Crazy Nut Job
The Framing is All Wrong

Is insurance even an appropriate business model for paying for health care?

This is a serious question that is almost entirely ignored in the current health insurance reform debate. The current debate has been largely concerned with answering a different question:

Can government do a better job at health insurance than private health insurance companies?

It’s possible that answering this question is important. However, that’s only true if insurance has long term viability as a means of paying for health care. I’m going to argue against that.

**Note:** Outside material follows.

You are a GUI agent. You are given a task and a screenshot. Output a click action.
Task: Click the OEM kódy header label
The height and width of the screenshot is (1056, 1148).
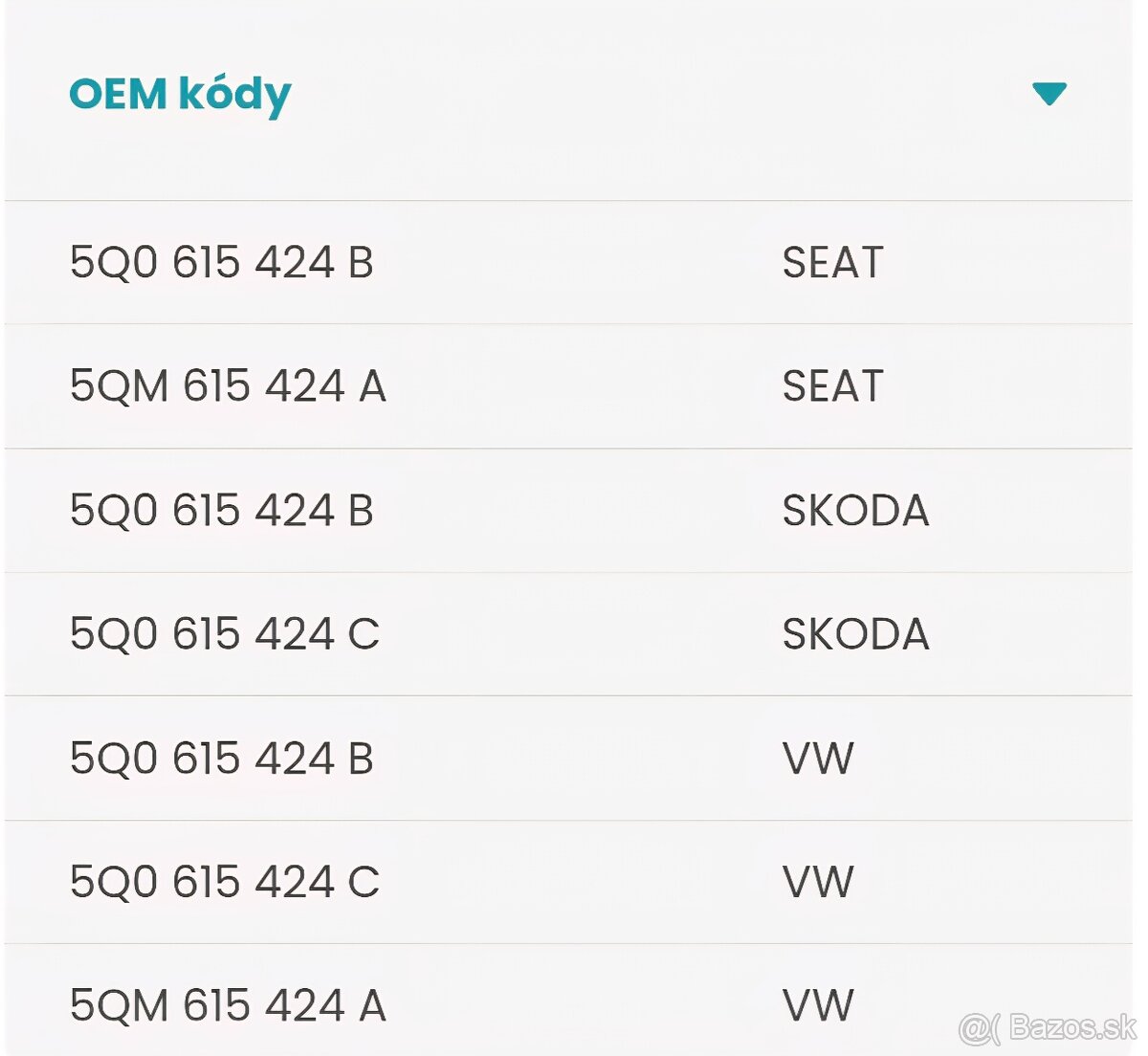click(x=180, y=92)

First, what is insurance? Insurance is a method of pooling resources to pay for low probability, uncorrelated, costly events. Low probability means that payouts don’t happen all the time. Uncorrelated means that one payout doesn’t automatically imply another payout. Costly means … costly. The low probability, high cost is fundamental to the insurance industry (it makes pooling resources worthwhile). Having events be uncorrelated is important for the statistical calculations, but not theoretically necessary: the important thing is that an insurer can estimate the expected value of payouts and bill premiums that are greater (over time) than the expected values. For uncorrelated events, the law of large numbers allows the insurers simply multiply the estimated probability times the estimated cost. For correlated events (or for smaller numbers), this becomes more difficult. Then the insurer can use the pooled resources to invest and make a profit, holding enough liquidity to make the expected payouts.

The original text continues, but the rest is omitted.